*** MATERIAL SUPPLIED ***

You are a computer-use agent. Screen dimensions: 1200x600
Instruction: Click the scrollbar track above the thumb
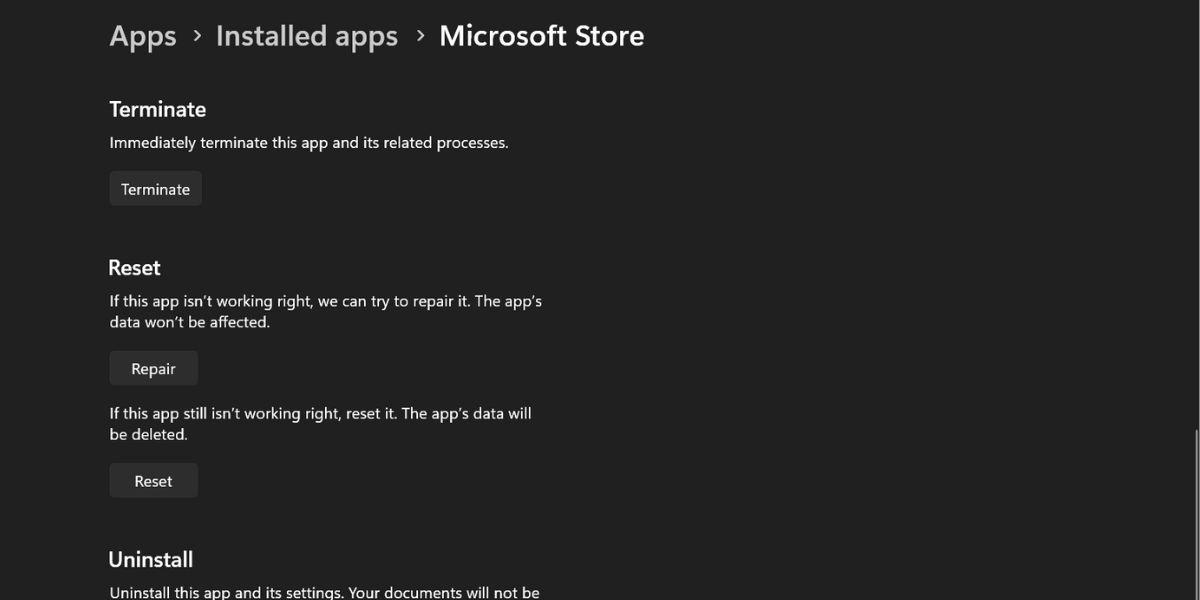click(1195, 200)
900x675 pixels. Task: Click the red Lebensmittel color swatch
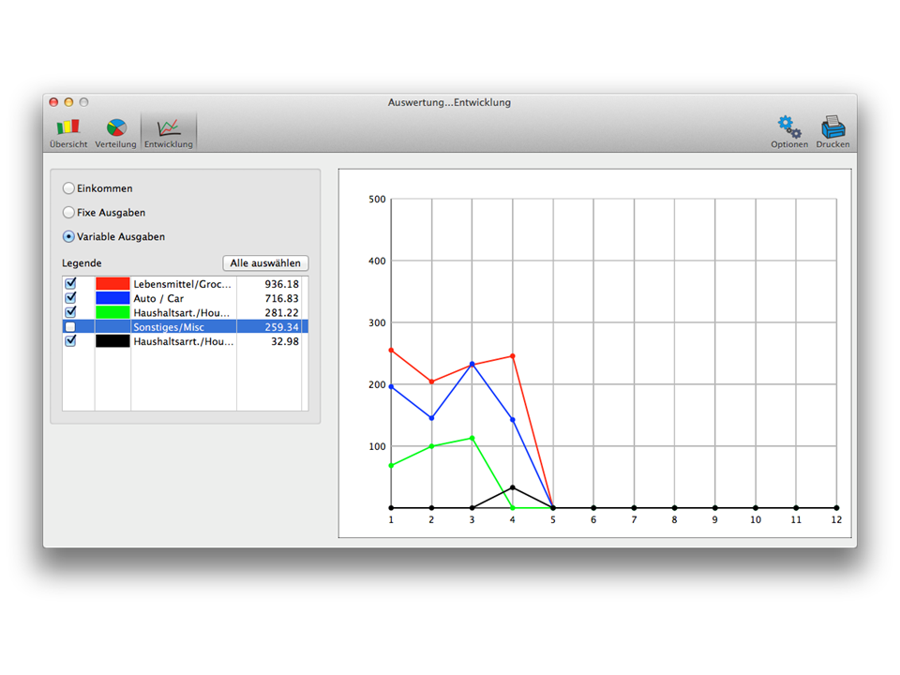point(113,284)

*** End of MATERIAL SUPPLIED ***

## EXERCISE OBJECTIVE:
Only the pictures are dropped. Otherwise, write out the listing exactly.

## RESPONSE BOX:
You are a computer-use agent. Screen dimensions: 1200x600
Instruction: Click the scrollbar track above the thumb
click(1195, 200)
900x675 pixels. Task: Click the red Lebensmittel color swatch
point(113,284)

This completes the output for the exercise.